Besides the drugs that can lead to hearing loss, there are a few that only cause tinnitus. If you hear phantom noises, that could possibly be tinnitus and it normally shows up as:

  • A windy sound
  • Popping
  • Thumping
  • Ringing

When you discontinue the medication, the tinnitus normally stops. Some ototoxic drugs, on the other hand, might lead to permanent loss of hearing.

What Drugs Put You at Risk?

The checklist of drugs that can cause temporary or permanent hearing loss might surprise you. You probably take some of these drugs when you are in pain and you might have some of them in your medicine cabinet right now.

At the top of the list for ototoxic medications are over-the-counter pain relievers such as:

  • Naproxen
  • Ibuprofen

Salicylates, better known as aspirin, are included on this list. While all these can lead to some hearing issues, they are reversible when you discontinue taking the meds.

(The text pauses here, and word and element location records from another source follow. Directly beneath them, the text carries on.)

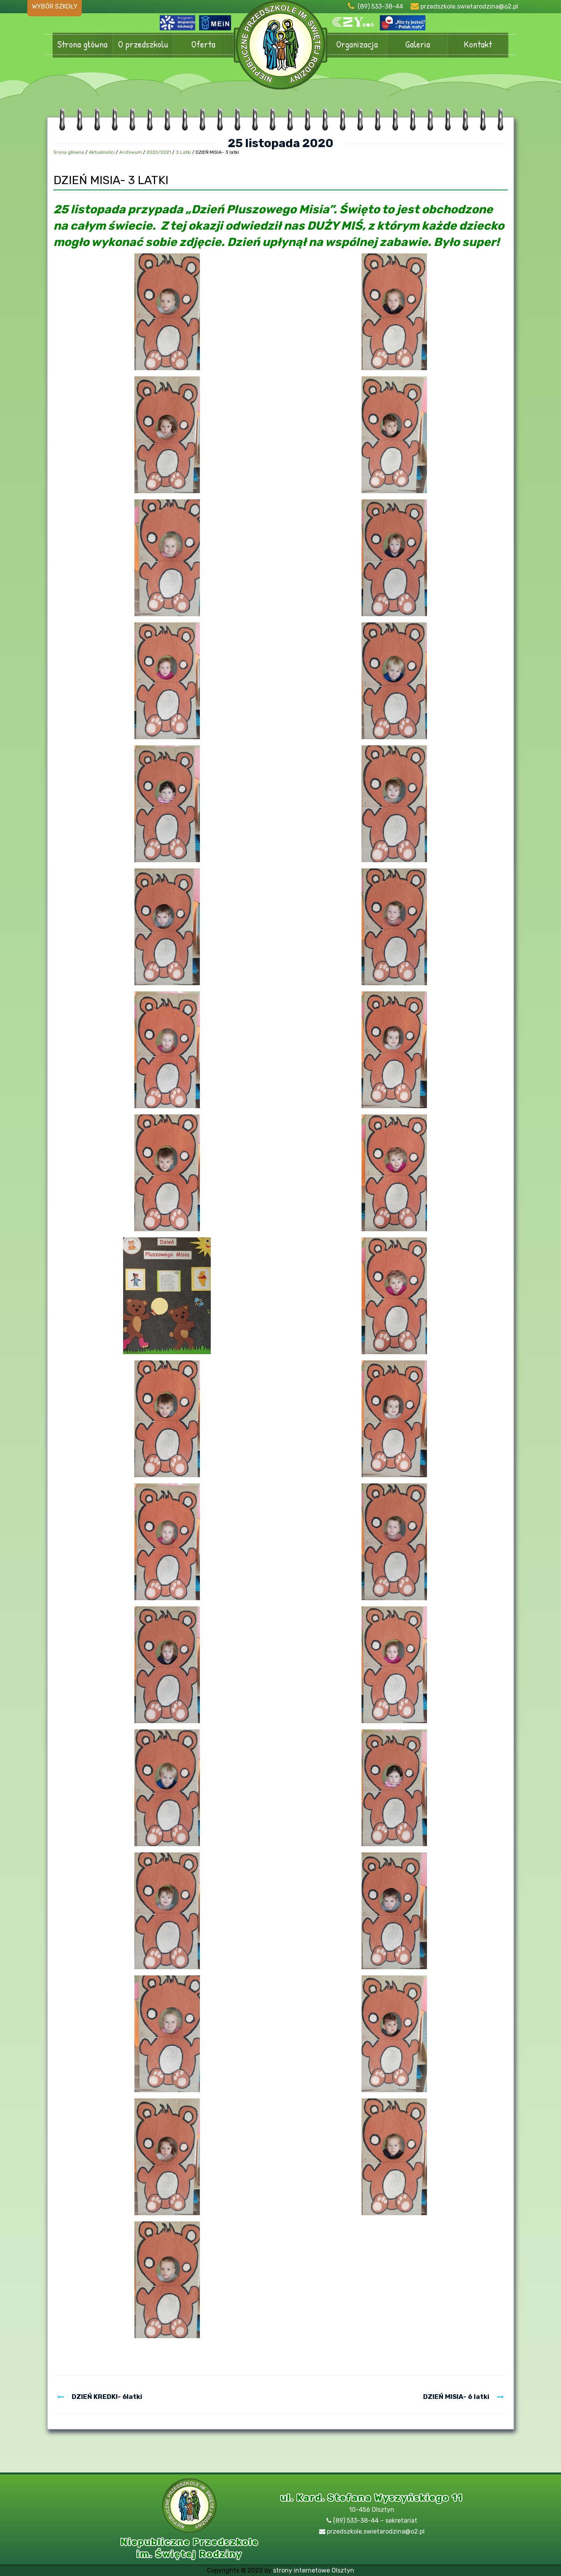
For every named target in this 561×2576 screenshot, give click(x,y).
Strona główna (82, 44)
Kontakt (478, 44)
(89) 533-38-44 (380, 6)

Antibiotics come in as a close second for common ototoxic drugs. Some antibiotics are ototoxic but many aren’t. You might have heard of some of these that aren’t:

  • Erythromycin
  • Gentamycin
  • Vancomycin

The problem clears up once you quit using the antibiotics just like with painkillers. The common list of other drugs include:

  • Chloroquine
  • Quinidine
  • Quinine

Tinnitus Can be Caused by Several Common Compounds

Diamox, Bumex, Lasix and Edecrin are diuretics which trigger tinnitus but there are bigger offenders in this category:

  • Nicotine
  • Tonic water
  • Caffeine
  • Marijuana

When you wake up every morning and drink your morning coffee you subject yourself to a substance that could cause tinnitus. Once the drug leaves your system it will pass and that’s the good news. Some drugs, ironically, that doctors prescribe to treat tinnitus are in fact on the list of culprits.

  • Lidocaine
  • Prednisone
  • Amitriptyline

However, the amount which will lead to tinnitus is much more than the doctor will generally prescribe.

What Are the Symptoms of Ototoxicity?

They differ based on the medication and your ear health. Mildly annoying to totally incapacitating is the things you can typically be anticipating.

Be on guard for:

  • Difficulty walking
  • Poor balance
  • Hearing loss on one or both sides
  • Tinnitus
  • Blurring vision
  • Vomiting

Get in touch with your doctor if you notice any of these symptoms after taking medication even over-the-counter drugs or herbal supplements.

If you have ototoxicity does that mean you shouldn’t take your medication? You should always take what your doctor tells you to. Don’t forget, usually the changes in your hearing or balance are temporary. You should be secure asking your doctor if a medication is ototoxic though, and make sure you talk about the possible side effects of any drug you take, so you stay aware. You should also schedule an appointment with a hearing care specialist to have a hearing test.